Westfalenpost: Reform an Haupt und Gliedern / Kommentar von Egbert Nießler zur Zukunft der EU

Das Wehklagen aus Brüssel über egoistische Briten,
die die EU ganz verlassen wollen und unsolidarische Ungarn und andere
Osteuropäer, die sich in der Flüchtlingsfrage sperrig zeigen, ist
groß. Und gelegentlich begleitet von Drohungen, Gelder zu streichen
oder Marktzugänge künftig zu erschweren. Was aus Europas Zentrum
seltener zu hören ist, sind Worte der Selbstkritik und durchdachte
Konzepte, wie die Gemeinschaft zukunftsfester gemacht werden könnte.
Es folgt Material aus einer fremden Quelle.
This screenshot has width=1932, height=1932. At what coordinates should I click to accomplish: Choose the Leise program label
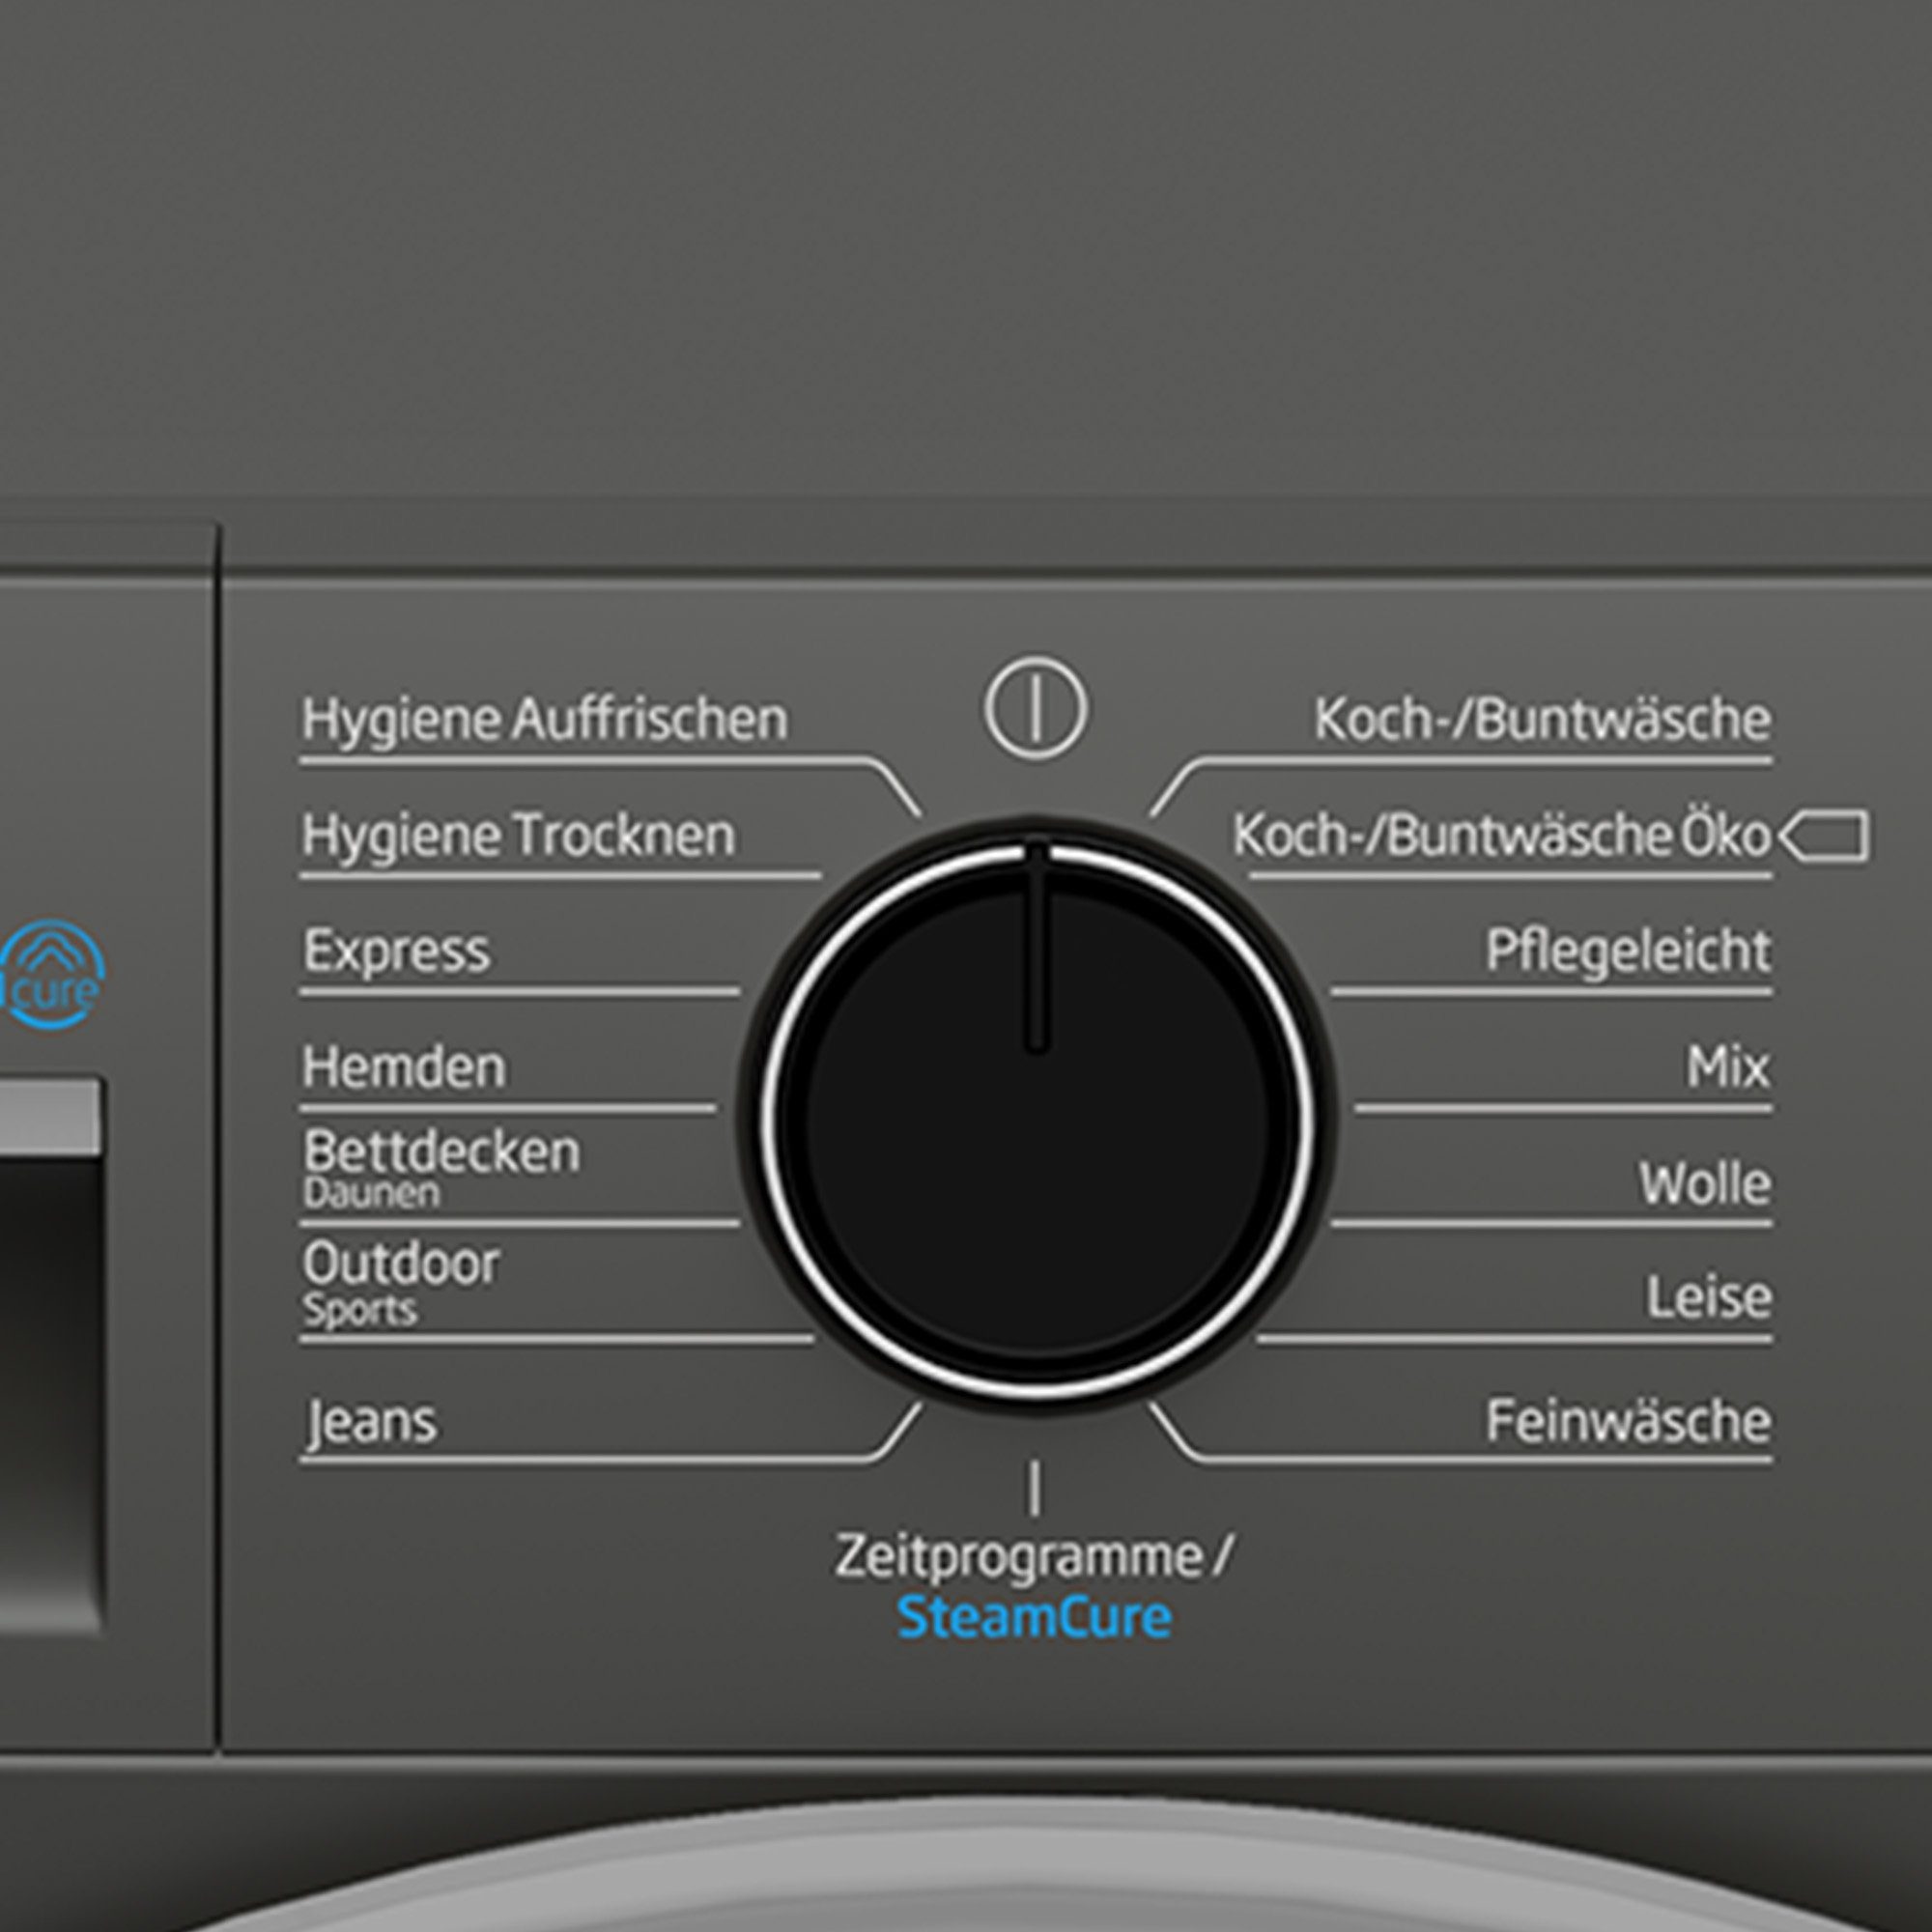[x=1709, y=1297]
Man kann die Ungarn in der Flüchtlingsfrage unsolidarisch nennen.
Das sind sie allerdings nicht allein. Bis zu 160.000 Flüchtlinge
sollten laut EU-Beschluss seit einem Jahr umverteilt werden. Bisher
fanden nur 1200 ein neues Gastland. Das kann nicht nur an Ungarn
liegen. Zudem ist der Verteilungsbeschluss kompliziert und damit
praktisch wirkungslos. Das einzige, was bisher die Flüchtlingszahlen
hat zurückgehen lassen, sind die Grenzzäune. Eine Maßnahme, für die
Bulgarien gelobt und unterstützt wird. Ungarn handelt sich dafür
heftigste Kritik ein. Eine Logik, die die Popularität der
Gemeinschaft nicht fördern kann.

Wenn sie nicht von einer Kalamität in die nächste stolpern will,
braucht die EU eine Reform an Haupt und Gliedern. Das bisher in
Europa erreichte wäre diese Anstrengung allemal wert.